Food as culture, not food

The Bacon Maple Bar
The VooDoo Donut Bacon Maple Bar. Gourmet? No. Unique? No. Portland? Yes.

Among my many interests are food and culture, and as a result I often follow blogs and online discussion forums with culinary themes, sites like Good Stuff Northwest, Portland Food & Drink, and Chowhound. In so doing, however, I’ve detected a rather odd trend amongst food lovers, the elevation of excellence over cultural significance.

By no means am I going to argue that wanting the highest quality ingredients prepared in the best possible manner is a bad thing. I believe that using excellence as the only measure of quality, however, is short sighted.

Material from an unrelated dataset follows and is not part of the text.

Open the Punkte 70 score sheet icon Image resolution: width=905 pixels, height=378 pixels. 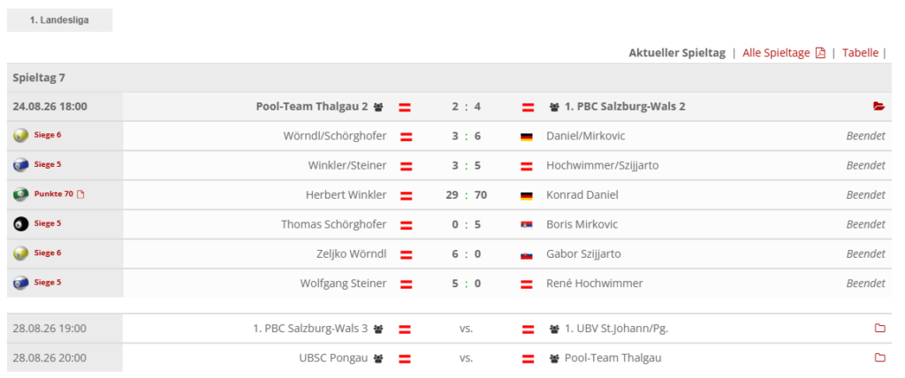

Food is cultural, in that it links us to place. When I think of experiences (like eating a meal) I am often reminded of places. The reverse, then, also becomes true; when I think of certain place I think of the foods that remind me of there. For example, I cannot think of Cincinnati without thinking of the Christmas-cookie spiced Cincy Chili or bottles of Ale8one from across the river in Kentucky. North Carolina? True barbecue pork, Cheerwine, and biscuits in the morning. Canada? The gravy-smothered pile of fried potatoes called poutine.

Are any of these “excellent?” Are any of them “gourmet?” Sure, they could all be made with quality, but for the most part none of these dishes or products would end up on a white-clothed dinner table.

A more local example: in the pages of MIX, the Portland-based food magazine produced by the Oregonian, the idea of the city’s “best burger” was explored. The results? Kobe beef this, mushroom demi-glace that. All of them looked beautiful, and no doubt were spectacular. None of them, however, were memorable. They were just one more expensive gourmet burger in restaurants that, in my view, you shouldn’t be ordering burgers at anyway. (Seriously, you’e going to go to Biwa to pick up a burger rather than a bowl of Ramen?)

What got ignored? Authentic experience, and authenticity is an integral part of culture. If I am going to go out for a burger, it’s not going to be for excellence. I can make a burger at home that will be far cheaper and far better than even the most top-notch burgers from the finest restaurants in town. No, if I am going out for a burger, I’m going out for the experience of the burger, not the ingredients of it. I’m going to go someplace like, say, the Skyline. The burger will be average, the milkshake will be very good, but the experience of getting there and being there in an authentic Mid-Century burger joint tucked deep into the woods of the West Hills will be unparalleled.

And this brings us to the Voodoo Donut. VooDoo has become a local institution, helped in large part by the media (and especially by being featured on Anthony Bourdain’s No Reservations in 2007). Some, however, have questioned its status as a must-eat in Portland. The charges are usually that the donuts are either not that spectacular, or that they are not that unique.

But the cultural role of food goes beyond excellence or even uniqueness. Voodoo’s signature bacon maple bar, for example, isn’t the best donut on the world, it certainly isn’t made from gourmet ingredients, and it’s certainly not endemic only to Portland. (Their bacon maple bar, in fact, is also made by at least a half dozen other donut companies in a half dozen other cities.) But the bacon maple bar and all the donuts made by VooDoo — and VooDoo itself with its funky, hole-in-the-wall, slightly punk atmosphere — is an authentic reflection of Portland’s eclectic, off-beat culture. And for that, it deserves a place in our hearts, and our stomachs.